McCann FitzGerald: Irish legal sector can benefit from Brexit
McCann FitzGerald partners Karyn Harty and Catherine Derrig reflect on Ireland’s unique opportunity as the only English-speaking common law country in the EU.
Ireland is well placed to capitalise on the uncertainty caused by Brexit to become a destination of choice for complex international litigation. It will be the sole remaining Anglophone EU member state with a legal system very similar to the English system in many respects, offering the same range of legal remedies and tools, and with the added benefit of the EU’s seamless mechanisms for the recognition and enforcement of judgements. With the right resources, Ireland’s courts can continue to offer a robust and reliable alternative to London, where the legal sector contributes more than £25 billion a year to the exchequer.
A welcome development from Brexit has been the Ireland for Law initiative, a key part of the Government’s Brexit Strategy, which aims to position Ireland as a jurisdiction of choice for agreements and business disputes.
Chaired by John Bruton, the former Taoiseach, the strategy has seen considerable success with businesses increasingly opting for the certainty of transacting through Irish law. For example, the publication of an Irish law version of the ISDA master agreement has seen increasing uptake from institutions that prefer to continue trading under an EU member-state law with EU court jurisdiction clauses.
The government’s promised investment in the courts system is essential if Ireland is to compete with the new common law courts set up specially to attract complex international disputes in civil law countries, such as France and the Netherlands.
That they felt compelled to create these courts is testament to the attraction of the common law, which provides reliable and relatively predictable outcomes for businesses caught up in disputes. Whereas litigants who opt to have their disputes resolved in Paris or Amsterdam still have to contend with the local law and the lack of precedent if they need to appeal, which makes outcomes far less predictable. The relative certainty of our justice system, bolstered by our constitution, gives Ireland an important edge over these newcomers.
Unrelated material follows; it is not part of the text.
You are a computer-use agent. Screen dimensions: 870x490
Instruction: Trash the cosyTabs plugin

In terms of enhancing Ireland as a jurisdiction of choice, the recent publication of the Report of the Review of Civil Justice Group, chaired by Peter Kelly, the former president of the High Court, is another positive development and it’s crucial that the proposals are now given serious consideration, with at least some measures being prioritised for implementation.
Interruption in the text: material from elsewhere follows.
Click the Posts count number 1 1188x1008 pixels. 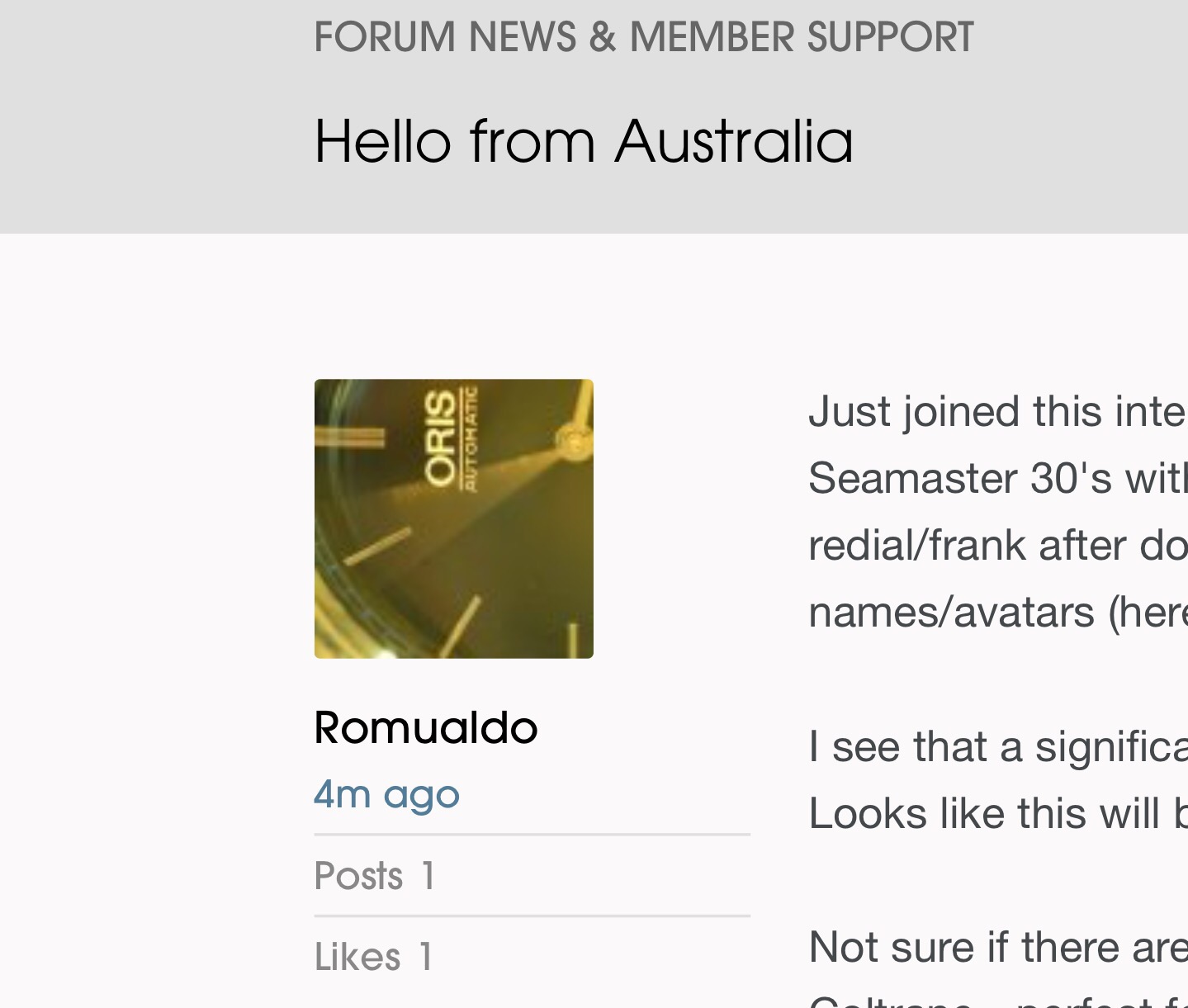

The Review Group in part of its work considered reform measures taken and their effects in other common and civil law jurisdictions, as well as developments at a European level. With respect to collective actions, the Review Group found that there is an objective need to legislate for comprehensive multi-party litigation in Ireland and it recommended the introduction of a Group Litigation Order procedure similar to that in England and Wales. The implementation of such a measure, either in that or a varied form is important, as although countries such as the Netherlands and Germany each have sophisticated mechanisms for such litigation, our common law system would be advantageous for litigants given its relatively reliable and robust nature.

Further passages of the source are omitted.